_DIRECTIONS_
Arrange all of the material below as a Markdown table with the columns Row and Line. Give each nonblank line its own numbered row, and leave out blank lines.

[START OF PROVIDED ENTRIES]

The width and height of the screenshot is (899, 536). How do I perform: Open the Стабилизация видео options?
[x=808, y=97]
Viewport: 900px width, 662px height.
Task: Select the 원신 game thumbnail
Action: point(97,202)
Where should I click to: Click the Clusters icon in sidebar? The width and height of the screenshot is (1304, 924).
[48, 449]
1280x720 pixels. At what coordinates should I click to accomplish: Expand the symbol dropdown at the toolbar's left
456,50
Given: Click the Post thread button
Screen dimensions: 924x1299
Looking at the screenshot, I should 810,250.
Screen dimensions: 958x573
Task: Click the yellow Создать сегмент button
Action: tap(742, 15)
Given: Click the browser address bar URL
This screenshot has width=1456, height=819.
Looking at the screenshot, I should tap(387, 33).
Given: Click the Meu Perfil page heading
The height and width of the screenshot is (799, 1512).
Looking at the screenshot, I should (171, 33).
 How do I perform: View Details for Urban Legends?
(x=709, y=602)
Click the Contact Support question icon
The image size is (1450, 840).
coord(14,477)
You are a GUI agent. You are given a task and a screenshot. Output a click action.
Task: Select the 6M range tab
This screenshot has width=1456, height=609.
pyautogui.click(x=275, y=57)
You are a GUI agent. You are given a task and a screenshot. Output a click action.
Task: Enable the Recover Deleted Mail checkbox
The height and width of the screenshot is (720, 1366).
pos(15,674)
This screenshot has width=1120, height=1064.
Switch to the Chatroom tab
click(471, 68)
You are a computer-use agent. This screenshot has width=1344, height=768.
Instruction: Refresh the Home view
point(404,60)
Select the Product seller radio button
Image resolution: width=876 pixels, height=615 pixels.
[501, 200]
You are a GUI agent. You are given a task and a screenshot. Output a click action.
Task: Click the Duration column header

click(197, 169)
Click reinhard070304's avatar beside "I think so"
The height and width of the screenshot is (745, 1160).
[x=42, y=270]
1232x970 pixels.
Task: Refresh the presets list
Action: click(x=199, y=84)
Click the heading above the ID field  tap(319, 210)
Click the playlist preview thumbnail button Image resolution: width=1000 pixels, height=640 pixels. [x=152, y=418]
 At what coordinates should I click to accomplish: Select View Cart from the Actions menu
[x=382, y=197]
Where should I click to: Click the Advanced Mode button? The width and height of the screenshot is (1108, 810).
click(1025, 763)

[END OF PROVIDED ENTRIES]

_RESPONSE_
| Row | Line |
|---|---|
| 1 | The width and height of the screenshot is (899, 536). How do I perform: Open the Стабилизация видео options? |
| 2 | [x=808, y=97] |
| 3 | Viewport: 900px width, 662px height. |
| 4 | Task: Select the 원신 game thumbnail |
| 5 | Action: point(97,202) |
| 6 | Where should I click to: Click the Clusters icon in sidebar? The width and height of the screenshot is (1304, 924). |
| 7 | [48, 449] |
| 8 | 1280x720 pixels. At what coordinates should I click to accomplish: Expand the symbol dropdown at the toolbar's left |
| 9 | 456,50 |
| 10 | Given: Click the Post thread button |
| 11 | Screen dimensions: 924x1299 |
| 12 | Looking at the screenshot, I should 810,250. |
| 13 | Screen dimensions: 958x573 |
| 14 | Task: Click the yellow Создать сегмент button |
| 15 | Action: tap(742, 15) |
| 16 | Given: Click the browser address bar URL |
| 17 | This screenshot has width=1456, height=819. |
| 18 | Looking at the screenshot, I should tap(387, 33). |
| 19 | Given: Click the Meu Perfil page heading |
| 20 | The height and width of the screenshot is (799, 1512). |
| 21 | Looking at the screenshot, I should (171, 33). |
| 22 |  How do I perform: View Details for Urban Legends? |
| 23 | (x=709, y=602) |
| 24 | Click the Contact Support question icon |
| 25 | The image size is (1450, 840). |
| 26 | coord(14,477) |
| 27 | You are a GUI agent. You are given a task and a screenshot. Output a click action. |
| 28 | Task: Select the 6M range tab |
| 29 | This screenshot has width=1456, height=609. |
| 30 | pyautogui.click(x=275, y=57) |
| 31 | You are a GUI agent. You are given a task and a screenshot. Output a click action. |
| 32 | Task: Enable the Recover Deleted Mail checkbox |
| 33 | The height and width of the screenshot is (720, 1366). |
| 34 | pos(15,674) |
| 35 | This screenshot has width=1120, height=1064. |
| 36 | Switch to the Chatroom tab |
| 37 | click(471, 68) |
| 38 | You are a computer-use agent. This screenshot has width=1344, height=768. |
| 39 | Instruction: Refresh the Home view |
| 40 | point(404,60) |
| 41 | Select the Product seller radio button |
| 42 | Image resolution: width=876 pixels, height=615 pixels. |
| 43 | [501, 200] |
| 44 | You are a GUI agent. You are given a task and a screenshot. Output a click action. |
| 45 | Task: Click the Duration column header |
| 46 | click(197, 169) |
| 47 | Click reinhard070304's avatar beside "I think so" |
| 48 | The height and width of the screenshot is (745, 1160). |
| 49 | [x=42, y=270] |
| 50 | 1232x970 pixels. |
| 51 | Task: Refresh the presets list |
| 52 | Action: click(x=199, y=84) |
| 53 | Click the heading above the ID field  tap(319, 210) |
| 54 | Click the playlist preview thumbnail button Image resolution: width=1000 pixels, height=640 pixels. [x=152, y=418] |
| 55 |  At what coordinates should I click to accomplish: Select View Cart from the Actions menu |
| 56 | [x=382, y=197] |
| 57 | Where should I click to: Click the Advanced Mode button? The width and height of the screenshot is (1108, 810). |
| 58 | click(1025, 763) |